Clean out your ears and listen up: Office visits and procedures can’t have overlapping time

by Laura Evans, CPC on Nov 20, 2020
Everyone’s favorite office procedure, cerumen removal using lavage (69209) made a cameo appearance during the E/M office visit coding presentation during the AMA’s virtual CPT RBRVS Symposium this week.
 
Speakers Peter Hollmann M.D. and Barbara Levy M.D. used the scenario to illustrate the important point that when an E/M service is reported at the same encounter as an office procedure, the two services can’t have overlapping time.
 
Here’s the case description:
 
“A 47-year-old Laotian-speaking male returns to the office with a new complaint of unilateral hearing loss. History obtained through the translator reveals that he had cold symptoms last week which seemed to resolve, but then he lost hearing in his left ear.

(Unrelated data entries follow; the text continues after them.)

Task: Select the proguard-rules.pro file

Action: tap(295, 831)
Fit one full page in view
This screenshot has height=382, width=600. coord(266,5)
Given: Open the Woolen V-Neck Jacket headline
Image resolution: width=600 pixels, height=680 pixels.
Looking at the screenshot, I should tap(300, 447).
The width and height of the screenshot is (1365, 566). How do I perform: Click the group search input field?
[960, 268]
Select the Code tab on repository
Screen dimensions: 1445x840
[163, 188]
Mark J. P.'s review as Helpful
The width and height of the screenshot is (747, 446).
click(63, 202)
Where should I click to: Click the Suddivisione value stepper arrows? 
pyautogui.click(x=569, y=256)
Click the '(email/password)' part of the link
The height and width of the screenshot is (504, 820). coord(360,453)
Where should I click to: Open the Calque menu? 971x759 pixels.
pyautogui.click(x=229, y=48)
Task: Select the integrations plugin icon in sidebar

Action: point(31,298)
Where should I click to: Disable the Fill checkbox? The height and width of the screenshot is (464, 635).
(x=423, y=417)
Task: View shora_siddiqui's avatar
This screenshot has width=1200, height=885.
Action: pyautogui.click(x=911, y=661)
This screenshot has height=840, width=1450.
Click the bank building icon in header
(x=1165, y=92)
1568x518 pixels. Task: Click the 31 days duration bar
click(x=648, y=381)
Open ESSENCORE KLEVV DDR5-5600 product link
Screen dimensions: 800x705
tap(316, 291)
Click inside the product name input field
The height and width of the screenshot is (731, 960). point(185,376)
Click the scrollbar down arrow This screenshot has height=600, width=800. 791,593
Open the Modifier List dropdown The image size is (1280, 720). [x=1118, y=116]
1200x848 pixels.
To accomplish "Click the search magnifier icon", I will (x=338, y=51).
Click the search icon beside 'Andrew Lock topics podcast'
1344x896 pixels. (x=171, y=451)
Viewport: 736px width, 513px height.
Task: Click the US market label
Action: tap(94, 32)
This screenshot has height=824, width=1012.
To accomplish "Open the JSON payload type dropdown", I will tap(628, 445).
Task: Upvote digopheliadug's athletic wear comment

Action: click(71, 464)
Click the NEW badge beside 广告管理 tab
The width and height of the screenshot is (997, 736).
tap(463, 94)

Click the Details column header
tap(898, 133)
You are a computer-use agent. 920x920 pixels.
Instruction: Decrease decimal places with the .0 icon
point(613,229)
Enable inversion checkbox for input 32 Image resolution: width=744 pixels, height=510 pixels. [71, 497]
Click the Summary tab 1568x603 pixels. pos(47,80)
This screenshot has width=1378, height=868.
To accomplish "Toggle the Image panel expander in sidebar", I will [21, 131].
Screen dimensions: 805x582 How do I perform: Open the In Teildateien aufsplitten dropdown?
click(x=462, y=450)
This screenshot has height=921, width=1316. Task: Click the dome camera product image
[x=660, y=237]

It is not complete, but sounds are diminished. He has no other complaints. HEENT exam is negative except for wax in the left ear canal. It is cleared with irrigation. Upon clearing, the TM appears normal and the patient reports his hearing is also restored. Because of the need for translation services and the removal of wax, the encounter takes 21 minutes.” [emphasis original]
 
The physician reports an office visit with modifier 25 and code 69209 for removal by irrigation of the impacted cerumen.
 
Levy and Hollmann code the visit using MDM as a level 2 established patient visit (99212), noting that the patient had one acute, uncomplicated illness or injury, so the number and complexity of problems addressed was low. In addition, no data was reviewed, for a straightforward-level data reviewed score, and there was minimal risk of morbidity from additional diagnostic testing or treatment.
 
But wait – can’t you report it based on time? If it took 21 minutes, wouldn’t it be a level 3 (99213) visit?
 
Not unless you can support that you performed the cerumen removal in less than two minutes, says Hollmann. “In this case, the E/M time must be independent of any time related to a separately reported service,” he explains.
 
Though E/M office visit codes “are not truly ‘time based,’ when code selection is based on time, they become so," Hollmann observes. That means they come under the CPT rules for time-based codes, which state:
 
“When another service is performed concurrently with a time-based service, the time associated with the concurrent service should not be included in the time used for reporting the time-based service.”
 
The time range for 99213 is 20-29 minutes, so in order to report that code, you would have to support that you did a super-speedy cerumen irrigation procedure.